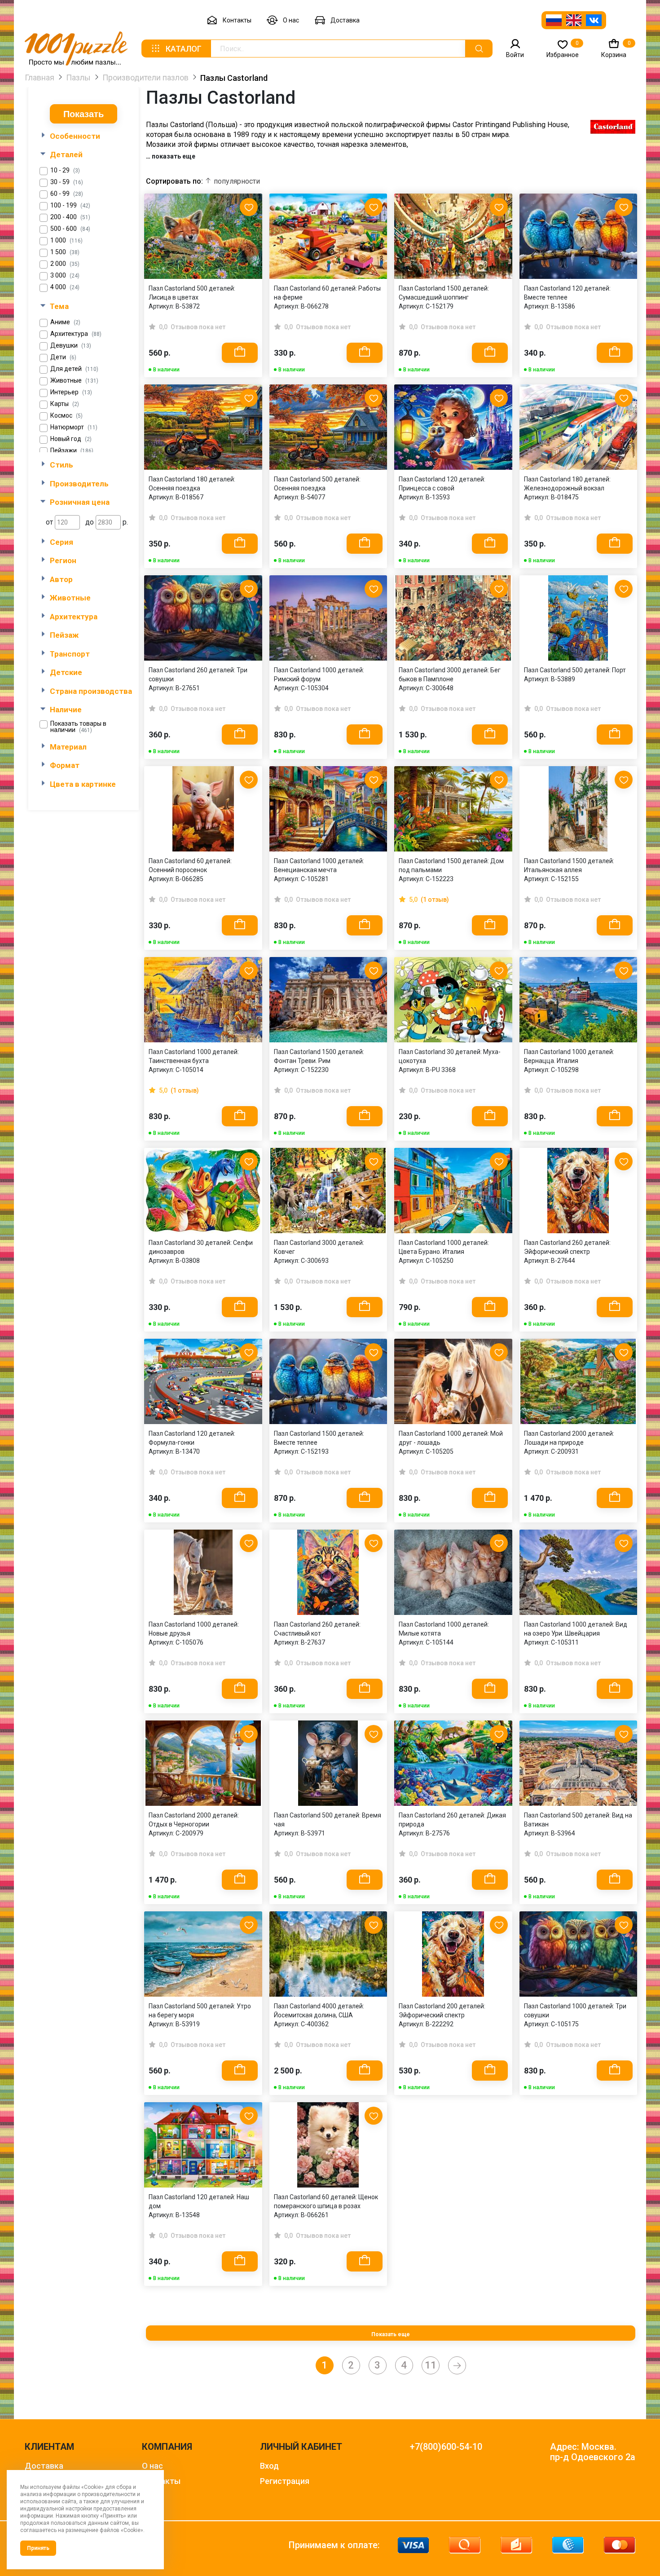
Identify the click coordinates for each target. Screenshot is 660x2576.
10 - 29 (65, 170)
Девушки (70, 345)
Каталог (184, 48)
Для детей (74, 369)
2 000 (64, 263)
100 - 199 (70, 205)
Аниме (65, 322)
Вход (269, 2465)
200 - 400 (70, 217)
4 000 (64, 287)
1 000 (66, 240)
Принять (38, 2548)
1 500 (64, 252)
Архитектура (75, 334)
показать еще (173, 156)
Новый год (71, 439)
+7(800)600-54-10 (446, 2447)
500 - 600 (70, 228)
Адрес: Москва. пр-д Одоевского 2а (592, 2452)
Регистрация (284, 2481)
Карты (64, 404)
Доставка (345, 20)
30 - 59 (66, 182)
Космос (66, 415)
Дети (63, 357)
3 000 (64, 275)
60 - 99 (66, 193)
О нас (291, 20)
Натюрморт (73, 427)
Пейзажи (71, 450)
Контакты (237, 20)
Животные (74, 380)
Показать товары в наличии (78, 726)
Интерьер (71, 392)
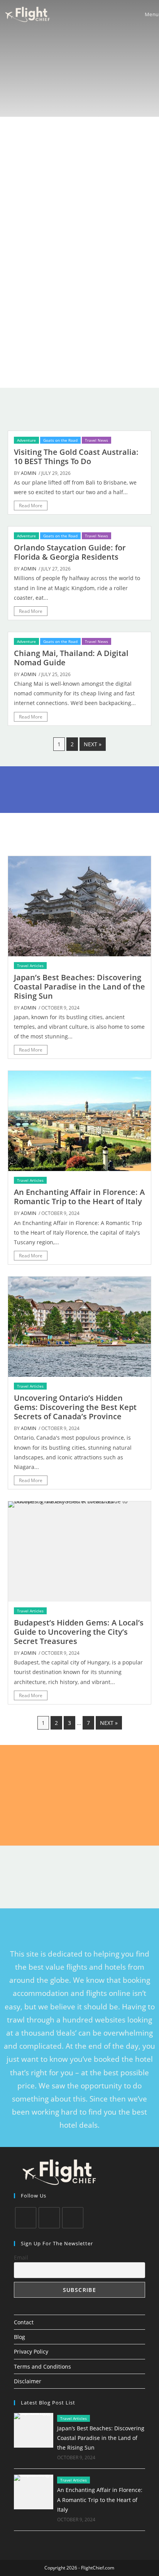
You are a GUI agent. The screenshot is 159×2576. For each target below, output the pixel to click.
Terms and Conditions (42, 2366)
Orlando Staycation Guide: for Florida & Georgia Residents (70, 552)
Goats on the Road (60, 440)
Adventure (26, 440)
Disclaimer (27, 2381)
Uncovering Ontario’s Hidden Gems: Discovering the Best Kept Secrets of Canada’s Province (75, 1407)
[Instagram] (72, 2217)
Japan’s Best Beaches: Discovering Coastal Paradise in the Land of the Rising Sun (79, 986)
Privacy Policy (31, 2351)
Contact (24, 2322)
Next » (92, 744)
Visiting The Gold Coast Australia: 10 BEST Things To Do (76, 456)
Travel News (96, 440)
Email (21, 2257)
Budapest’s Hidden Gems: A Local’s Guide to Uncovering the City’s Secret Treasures (79, 1631)
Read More (30, 505)
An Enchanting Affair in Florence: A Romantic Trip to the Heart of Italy (79, 1196)
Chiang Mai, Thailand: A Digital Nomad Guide (71, 658)
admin (28, 473)
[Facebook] (49, 2217)
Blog (19, 2336)
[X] (25, 2217)
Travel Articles (30, 965)
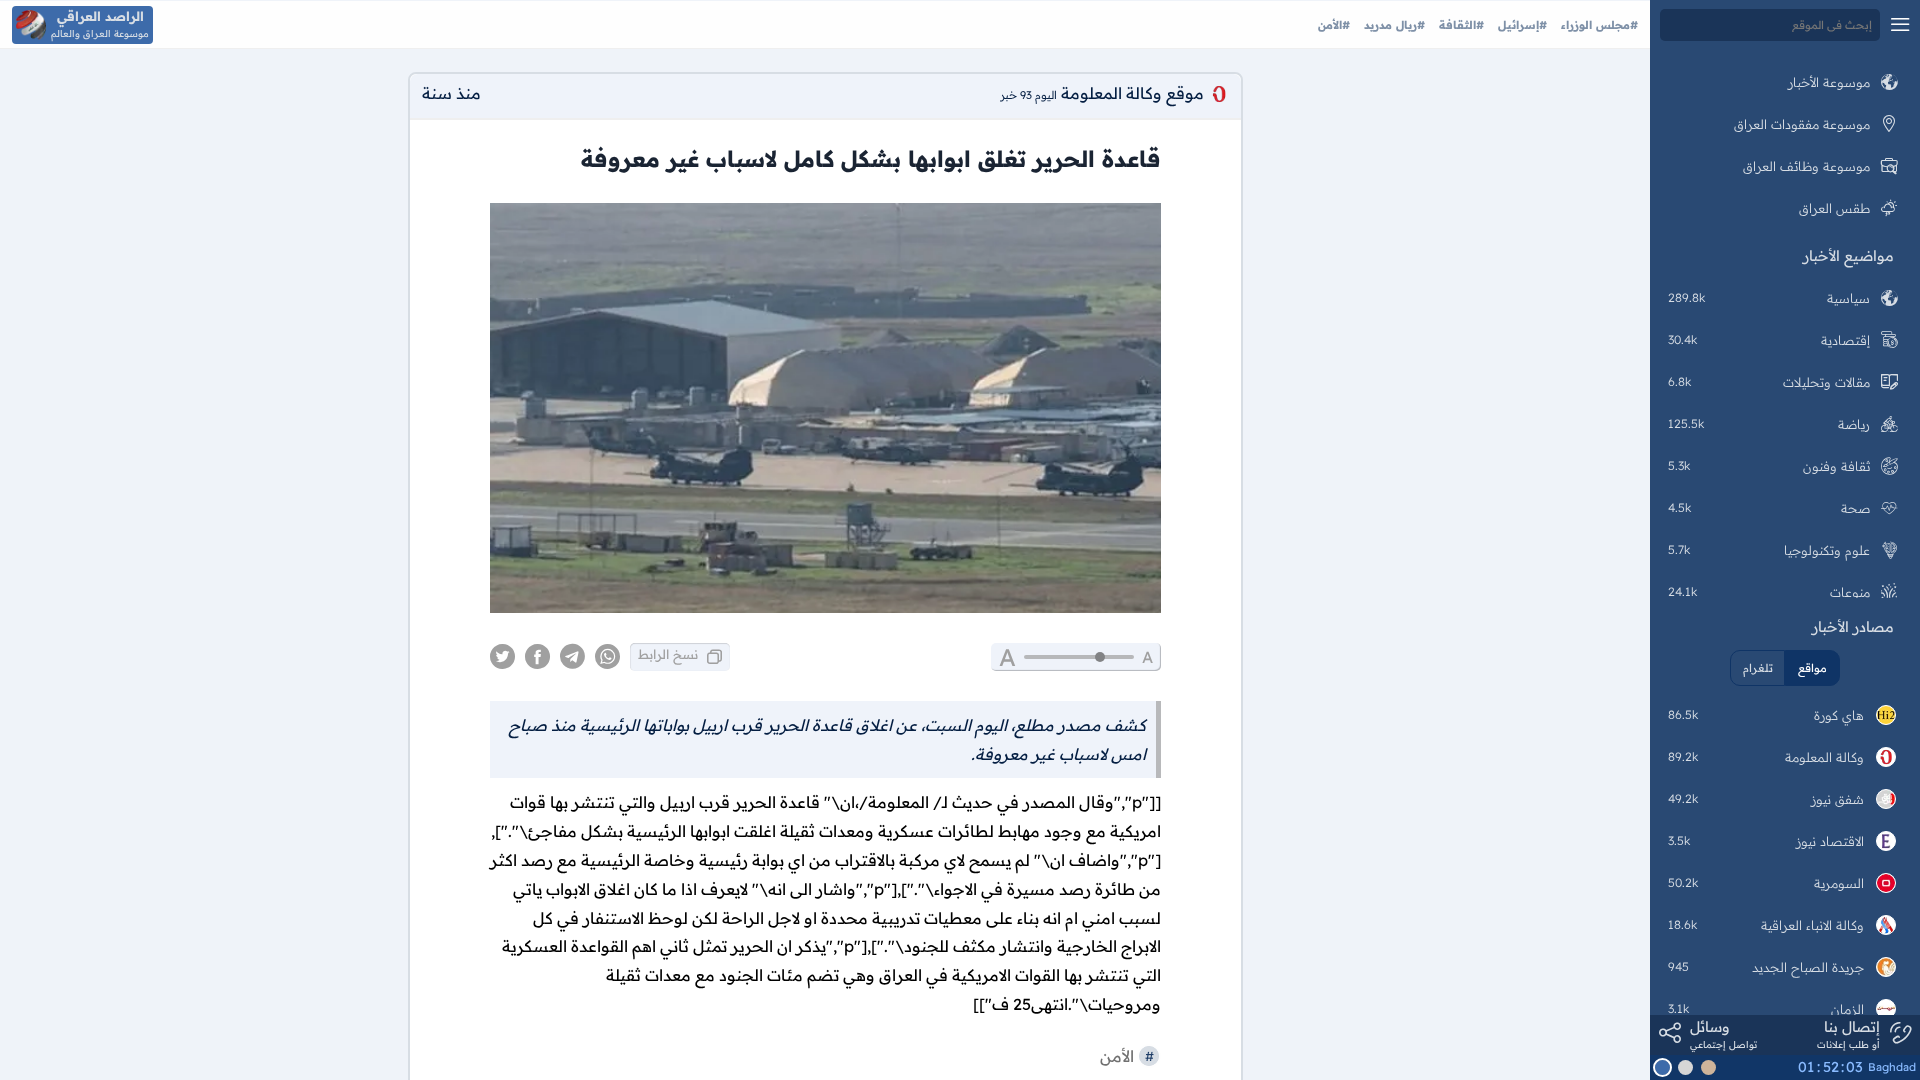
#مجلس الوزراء (1597, 25)
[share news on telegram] (572, 657)
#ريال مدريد (1392, 25)
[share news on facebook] (537, 657)
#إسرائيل (1520, 25)
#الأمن (1334, 25)
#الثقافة (1459, 25)
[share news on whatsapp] (607, 657)
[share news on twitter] (502, 657)
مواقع (1812, 668)
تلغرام (1758, 668)
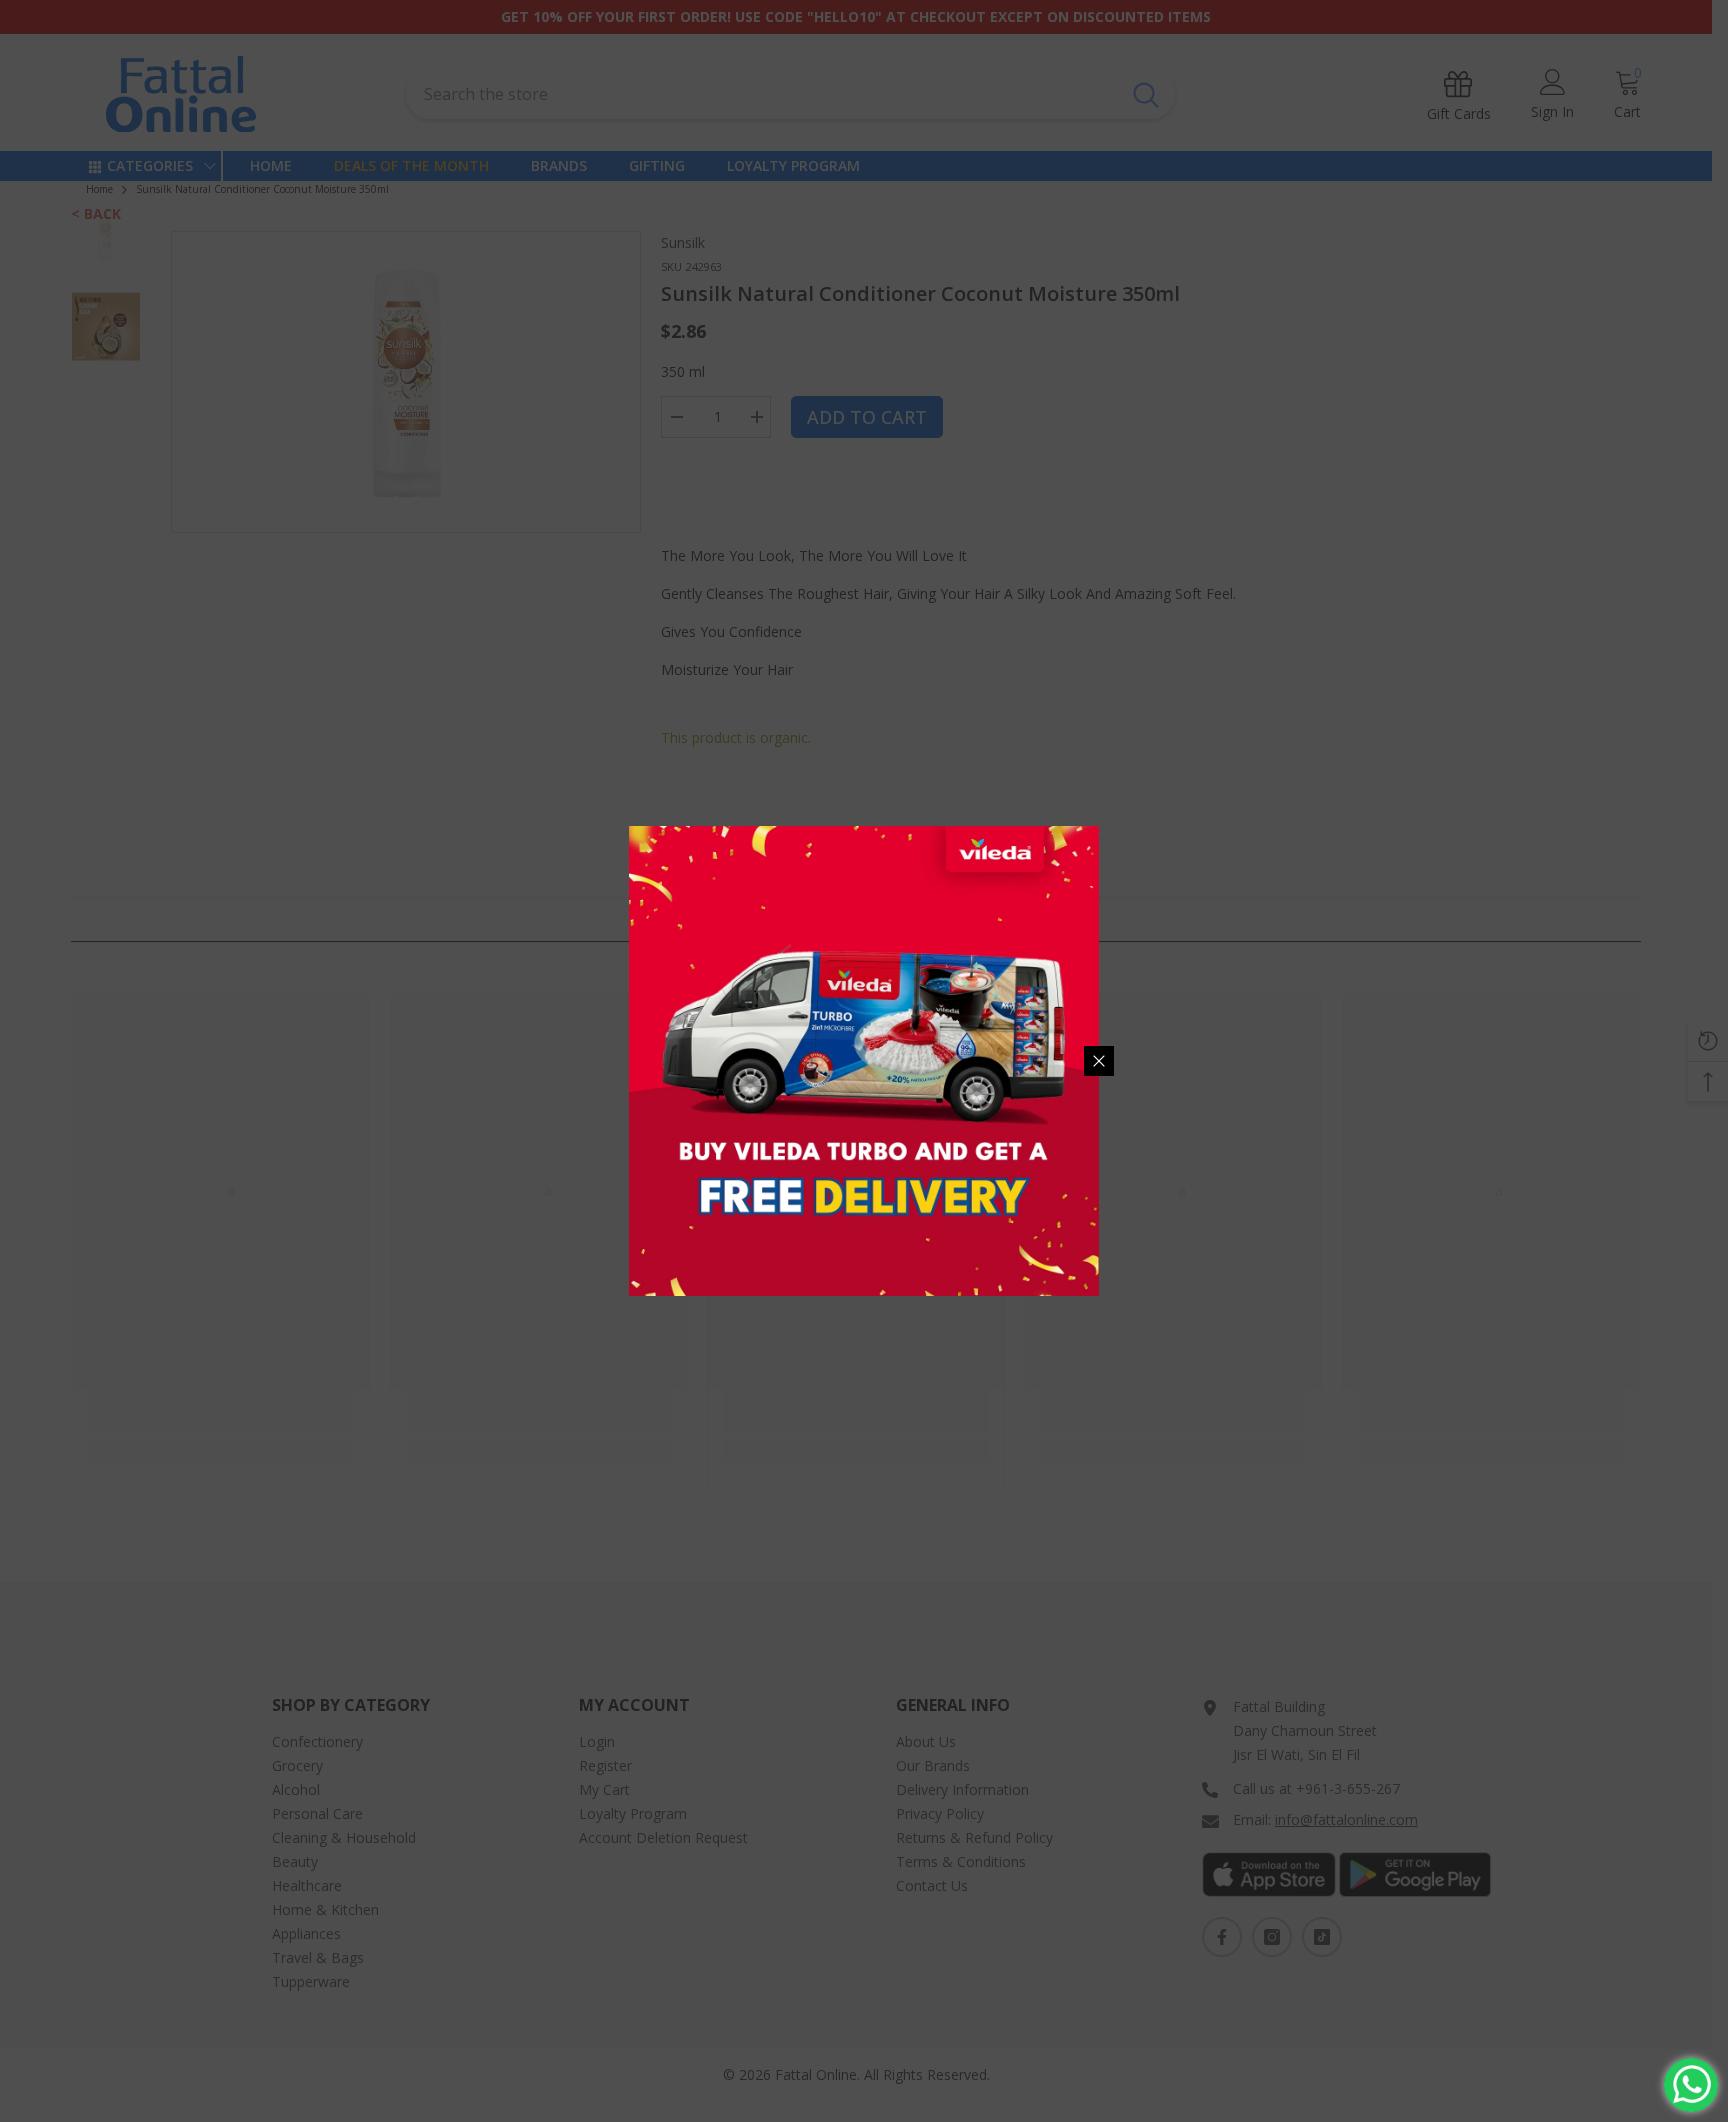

※ ※ ※

Between and including the line above that contains "Карты (64, 404)" and the line that contains "[Instagram] (72, 2217)", restate every line word for word. Pictures stay out.

Карты (64, 404)
Доставка (345, 20)
30 - 59 (66, 182)
Космос (66, 415)
Дети (63, 357)
3 000 (64, 275)
60 - 99 (66, 193)
О нас (291, 20)
Натюрморт (73, 427)
Пейзажи (71, 450)
Контакты (237, 20)
Животные (74, 380)
Показать товары в наличии (78, 726)
Интерьер (71, 392)
You are a GUI agent. The screenshot is 159×2576. For each target below, output the pixel to click.
Terms and Conditions (42, 2366)
Orlando Staycation Guide: for Florida & Georgia Residents (70, 552)
Goats on the Road (60, 440)
Adventure (26, 440)
Disclaimer (27, 2381)
Uncovering Ontario’s Hidden Gems: Discovering the Best Kept Secrets of Canada’s Province (75, 1407)
[Instagram] (72, 2217)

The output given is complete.